The filly, who had been staring intently at the Mule the while, looked up at Sassaflash. “Well, he kinda twitched when you said Mannanannagranna—you know—but I think that was just because you accidentally spat on him a little. I don’t think he understood it. And, um, did you mean any of that?"

"Of course not." The mare smiled. “But I agree. Well then, mule,” she added, “I think it not impossible that you might be worthy to serve the Dark Lord Sassaflash. Kindly fill out the form provided for you, give it to my acolyte when you’re done—“ She motioned to Sweetie Belle, who raised a hoof and waved energetically, “—and I’ll get back to you shortly. Thank you for your time, Mr.—ah—?”

“I’m the Mule,” said the Mule.

Sassaflash blinked. “Your name, not your species.”

The bony creature smiled tolerantly. “You don’t understand, Miss. That is my name. Or if’n you want to be formal, I’m the Ponyville Mule. Begging your pardon, but do you got something in your eye? Only you done gone all squinty."

"Um. Thank you for your concern, but no. 'The Ponyville Mule?'"

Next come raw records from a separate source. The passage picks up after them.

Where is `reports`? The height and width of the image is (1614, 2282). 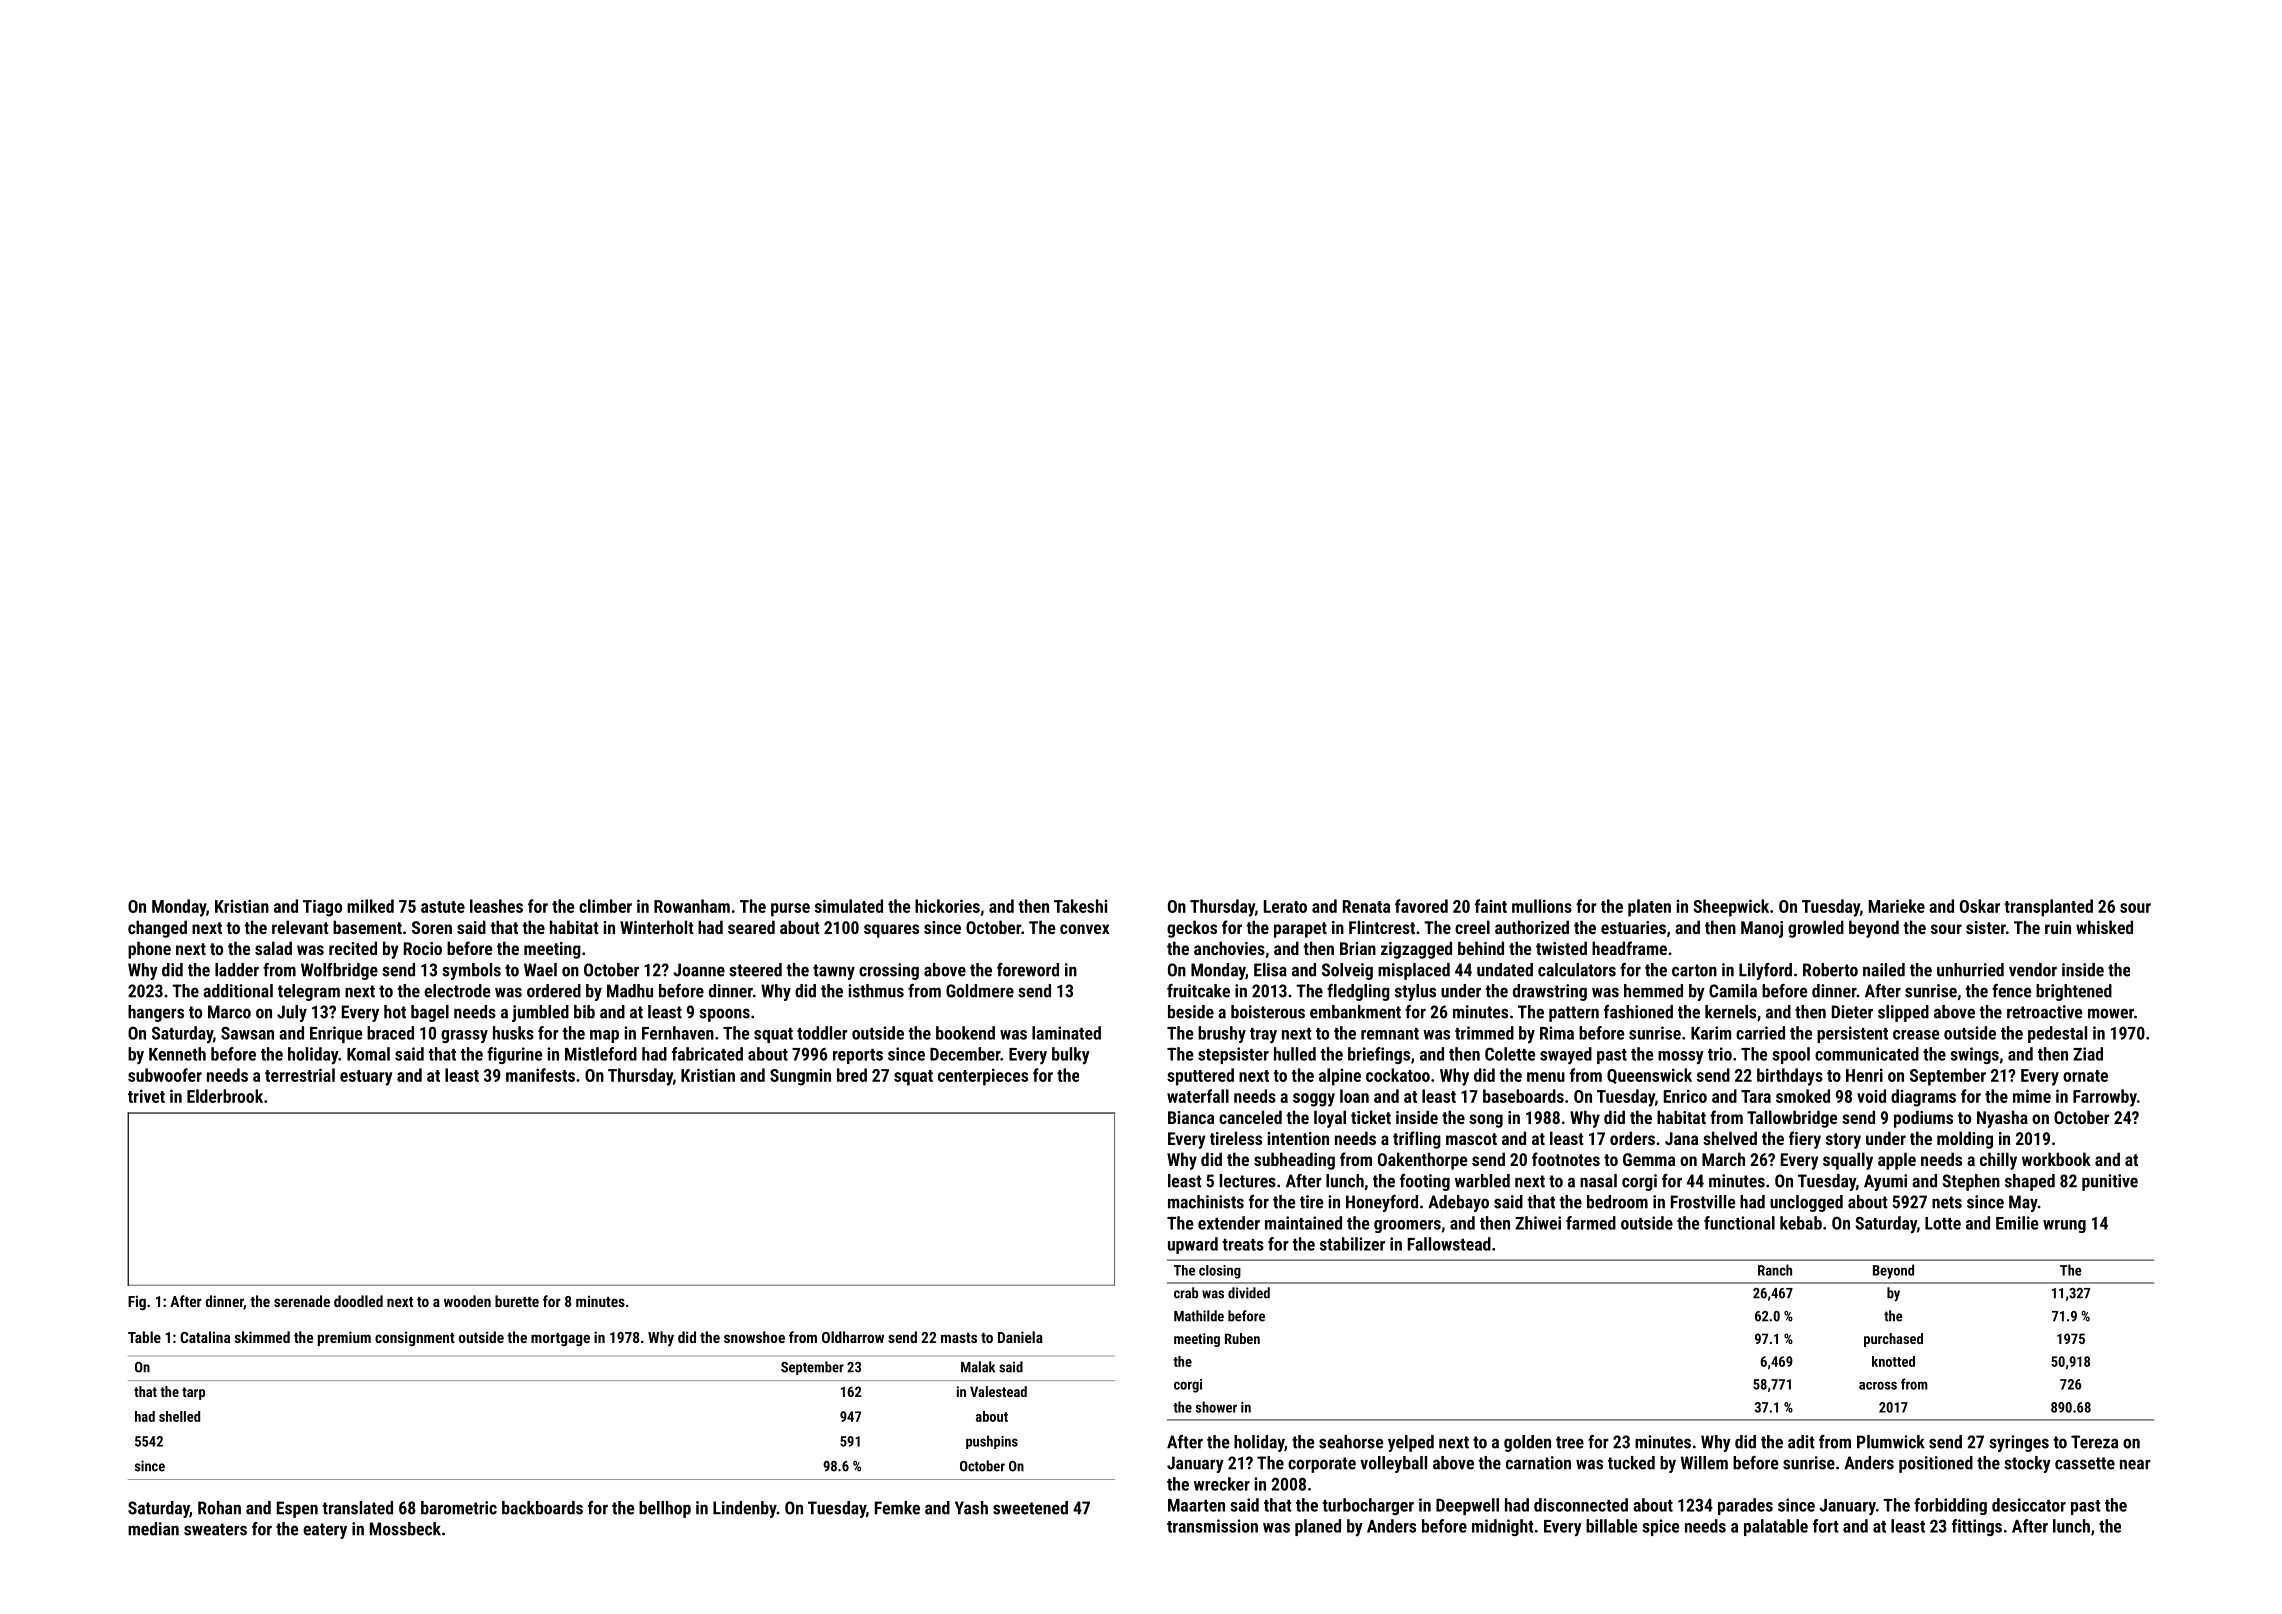
reports is located at coordinates (858, 1056).
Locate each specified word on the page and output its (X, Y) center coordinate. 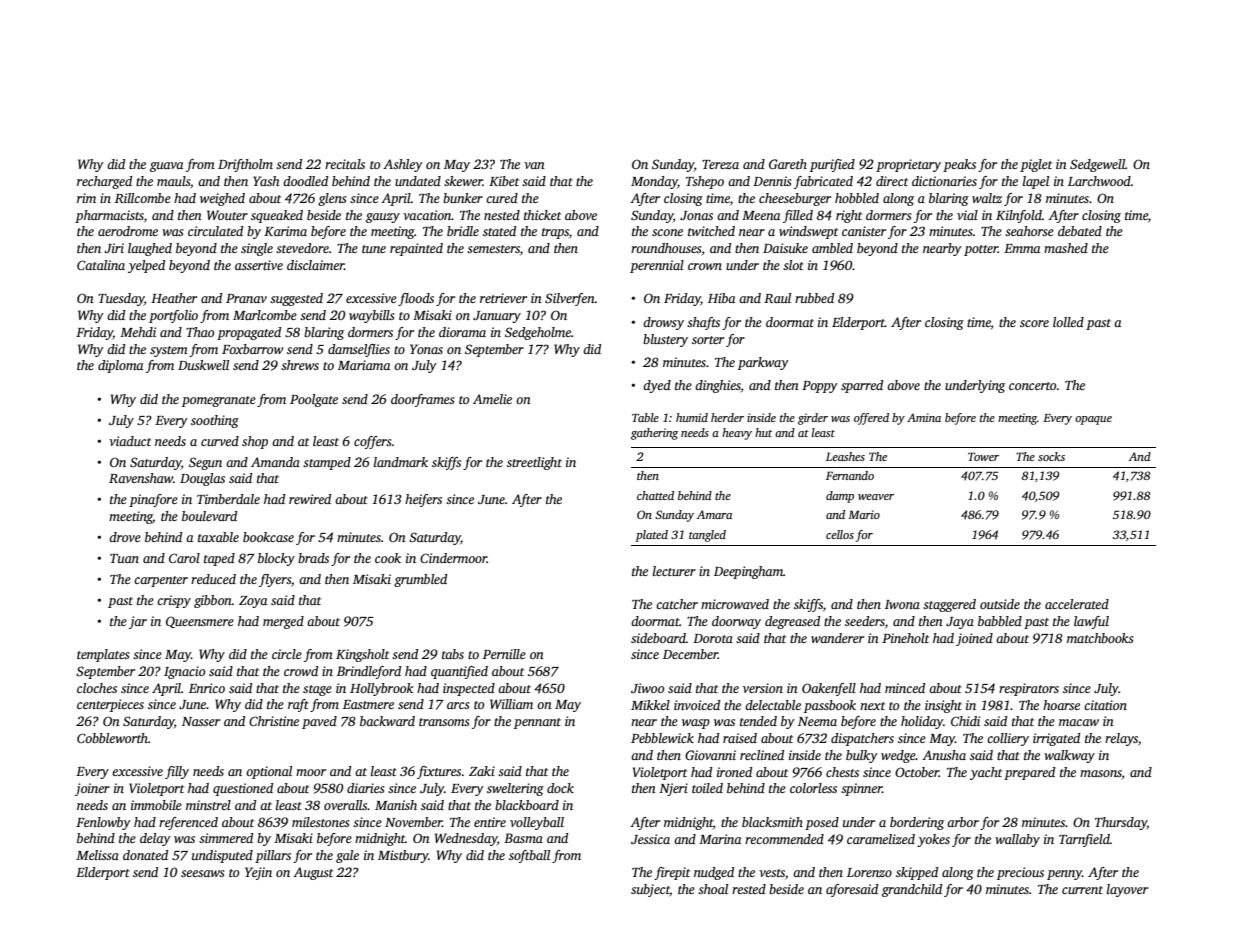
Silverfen (570, 299)
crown (705, 266)
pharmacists (109, 216)
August (313, 873)
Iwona (902, 604)
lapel (1036, 182)
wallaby (1017, 840)
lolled (1068, 322)
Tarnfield (1084, 840)
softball (529, 856)
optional (269, 772)
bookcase (268, 537)
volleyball (537, 823)
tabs (453, 654)
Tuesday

“Yes indeed.” The Mule inclined his head. “Ain't but one mule here in Ponyville, and I'm him. It's the same for other cities, or leastwise the small ones. Ponyfolk don't fall in love with donkeys much, you know, or t’other way round, so mostly there ain’t enough o’ us for it to make much sense to bother with names.”

“I see,” said the teal pegasus, massaging her yellow-maned forehead. “And how many of you are there, exactly…?”

“Eightee—no, sorry, I’m a liar. Seventeen. The Dodge Junction Mule died this last summer. We all misses her; she was such a fine ‘ol molly. But then, we've all got to go sometime, don't we?"

“No. I mean yes. I mean...” The Dark Lord shook her head, and snapped, “Be that as it may, ‘Mule’ is hardly an acceptable form of address. Supposing that, improbable as it may be, you prove worthy to be my minion, I refuse to refer to you by your species. It’s—it’s gauche.”

“Okay.” The Mule shrugged. “Howsabout Mister Mule?”

Sweetie Belle tried to suppress a giggle and failed spectacularly. Sassaflash started to respond, stopped, and then shrugged hopelessly. “Very well. ‘Mister Mule’ it is. At any rate, complete that questionnaire, Mister, ah, Mule, sign the attached waivers, and return the completed forms to my acolyte. We should have finished looking through the other applications in three to five days, by which time—“

“But Miss Sassaflash, nopony else applied for the—“

“Acolytes should be seen and not heard, Sweetie Belle. As I was saying, the applications should be processed in three to five days, by which time you will be hearing back from us. Good day, Mister Mule.”

He nodded. “Good day, Miss Sassaflash.”

“Yes. Well.” The pegasus gestured for her acolyte to come close, hissed “Don’t let him touch anything,” and disappeared off into the jungle of books. A moment later the Mule heard the clump of hoofsteps ascending overhead, which he supposed was the Dark Lord retreating to some more hospitable and less bookish region of the house. With a vague smile, he turned his attention to the first page of the questionnaire, filled in “The Ponyville Mule” and “I can’t rightly say” for the “Name” and “Birthdate” fields, decided that the other bits about previous employers and suchlike were dull and could be filled in later, and moved on to the first question: “1. How do you feel about deicide?”

The Mule nibbled pensively on the quill. Yup. Definitely a loon. He was glad he hadn’t decided to wait it out ‘til Miss Carrot Top’s crop was ready for the harvest; this was going to be much more interesting. He dipped the nib of his quill into the inkwell, and began writing.